Ricorso Inammissibile: Quando la Scelta Consapevole Esclude l’Errore
L’ordinanza in esame offre un’importante lezione sulla disciplina del ricorso inammissibile e sulla valutazione dell’elemento soggettivo del dolo nei reati legati alla violazione delle misure di prevenzione. La Corte di Cassazione ha rigettato l’impugnazione di un soggetto sottoposto a sorveglianza speciale, condannato per essere rientrato a casa oltre l’orario prescritto, chiarendo che la consapevolezza della violazione, anche se motivata da esigenze lavorative, non esclude la responsabilità penale.
I Fatti del Processo
Un individuo, già sottoposto alla misura della sorveglianza speciale, veniva condannato in primo grado e successivamente in appello alla pena di un anno, un mese e dieci giorni di reclusione. Il reato contestato era la violazione dell’articolo 75, comma 2, del D.Lgs. 159/2011, per non aver rispettato l’obbligo di rientrare nella propria abitazione entro un determinato orario.

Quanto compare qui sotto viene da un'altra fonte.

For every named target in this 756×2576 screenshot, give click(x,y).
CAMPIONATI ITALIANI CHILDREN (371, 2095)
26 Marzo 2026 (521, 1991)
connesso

Contro la sentenza della Corte d’Appello, la difesa proponeva ricorso per cassazione, basandolo essenzialmente su due motivi: la presunta assenza di dolo e la mancata concessione delle attenuanti generiche.
I Motivi del Ricorso e la Dichiarazione di Ricorso Inammissibile
La difesa sosteneva che la Corte d’Appello avesse errato nel non riconoscere l’assenza di dolo, in quanto il ritardo nel rientro era dovuto a motivi di lavoro e non a una volontà deliberata di trasgredire. Inoltre, si lamentava che il diniego delle attenuanti generiche e l’applicazione della recidiva fossero stati motivati con ‘formule di stile’, basate unicamente sui precedenti penali del soggetto.
La Corte di Cassazione ha ritenuto entrambi i motivi causa di un ricorso inammissibile. La ragione risiede nella manifesta infondatezza e nell’aspecificità delle argomentazioni, che si limitavano a riproporre le stesse doglianze già presentate in appello, senza confrontarsi criticamente con le specifiche motivazioni della sentenza impugnata.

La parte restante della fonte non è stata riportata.